=== TASK INPUT ===

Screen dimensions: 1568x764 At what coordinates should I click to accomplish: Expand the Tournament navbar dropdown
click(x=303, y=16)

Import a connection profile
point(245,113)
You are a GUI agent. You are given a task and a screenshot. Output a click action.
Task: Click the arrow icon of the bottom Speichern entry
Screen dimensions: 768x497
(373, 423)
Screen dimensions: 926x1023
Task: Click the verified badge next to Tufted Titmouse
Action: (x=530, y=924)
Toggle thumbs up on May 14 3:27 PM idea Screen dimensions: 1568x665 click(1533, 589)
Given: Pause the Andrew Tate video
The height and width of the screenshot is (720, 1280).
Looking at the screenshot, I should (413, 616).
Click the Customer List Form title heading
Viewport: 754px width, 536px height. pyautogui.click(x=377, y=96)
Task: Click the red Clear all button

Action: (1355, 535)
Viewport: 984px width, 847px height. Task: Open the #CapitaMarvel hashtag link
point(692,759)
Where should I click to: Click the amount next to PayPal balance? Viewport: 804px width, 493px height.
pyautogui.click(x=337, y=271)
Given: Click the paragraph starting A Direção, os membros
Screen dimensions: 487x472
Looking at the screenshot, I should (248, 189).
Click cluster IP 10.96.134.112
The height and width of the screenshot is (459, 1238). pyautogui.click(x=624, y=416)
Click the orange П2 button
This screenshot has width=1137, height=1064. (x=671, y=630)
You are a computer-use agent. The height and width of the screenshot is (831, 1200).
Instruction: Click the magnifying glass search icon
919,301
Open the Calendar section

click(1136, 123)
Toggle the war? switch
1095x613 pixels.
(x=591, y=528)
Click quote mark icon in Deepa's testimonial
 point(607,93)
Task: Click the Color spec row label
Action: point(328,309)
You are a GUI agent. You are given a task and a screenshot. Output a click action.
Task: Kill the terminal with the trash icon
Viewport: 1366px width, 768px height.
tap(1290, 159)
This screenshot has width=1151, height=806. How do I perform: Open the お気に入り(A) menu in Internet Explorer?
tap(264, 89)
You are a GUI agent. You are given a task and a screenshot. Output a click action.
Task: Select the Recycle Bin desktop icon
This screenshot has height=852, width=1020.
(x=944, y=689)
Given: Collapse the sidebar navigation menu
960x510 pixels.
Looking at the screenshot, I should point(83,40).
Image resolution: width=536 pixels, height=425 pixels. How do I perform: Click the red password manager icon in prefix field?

===

Give back the data above exactly, so that every line matches.

* ANSWER TO THE PROBLEM *
Screen dimensions: 1568x764 At what coordinates should I click to accomplish: Expand the Tournament navbar dropdown
click(x=303, y=16)

Import a connection profile
point(245,113)
You are a GUI agent. You are given a task and a screenshot. Output a click action.
Task: Click the arrow icon of the bottom Speichern entry
Screen dimensions: 768x497
(373, 423)
Screen dimensions: 926x1023
Task: Click the verified badge next to Tufted Titmouse
Action: (x=530, y=924)
Toggle thumbs up on May 14 3:27 PM idea Screen dimensions: 1568x665 click(1533, 589)
Given: Pause the Andrew Tate video
The height and width of the screenshot is (720, 1280).
Looking at the screenshot, I should (413, 616).
Click the Customer List Form title heading
Viewport: 754px width, 536px height. pyautogui.click(x=377, y=96)
Task: Click the red Clear all button

Action: (1355, 535)
Viewport: 984px width, 847px height. Task: Open the #CapitaMarvel hashtag link
point(692,759)
Where should I click to: Click the amount next to PayPal balance? Viewport: 804px width, 493px height.
pyautogui.click(x=337, y=271)
Given: Click the paragraph starting A Direção, os membros
Screen dimensions: 487x472
Looking at the screenshot, I should (248, 189).
Click cluster IP 10.96.134.112
The height and width of the screenshot is (459, 1238). pyautogui.click(x=624, y=416)
Click the orange П2 button
This screenshot has width=1137, height=1064. (x=671, y=630)
You are a computer-use agent. The height and width of the screenshot is (831, 1200).
Instruction: Click the magnifying glass search icon
919,301
Open the Calendar section

click(1136, 123)
Toggle the war? switch
1095x613 pixels.
(x=591, y=528)
Click quote mark icon in Deepa's testimonial
 point(607,93)
Task: Click the Color spec row label
Action: point(328,309)
You are a GUI agent. You are given a task and a screenshot. Output a click action.
Task: Kill the terminal with the trash icon
Viewport: 1366px width, 768px height.
tap(1290, 159)
This screenshot has width=1151, height=806. How do I perform: Open the お気に入り(A) menu in Internet Explorer?
tap(264, 89)
You are a GUI agent. You are given a task and a screenshot. Output a click action.
Task: Select the Recycle Bin desktop icon
This screenshot has height=852, width=1020.
(x=944, y=689)
Given: Collapse the sidebar navigation menu
960x510 pixels.
Looking at the screenshot, I should point(83,40).
Image resolution: width=536 pixels, height=425 pixels. How do I perform: Click the red password manager icon in prefix field?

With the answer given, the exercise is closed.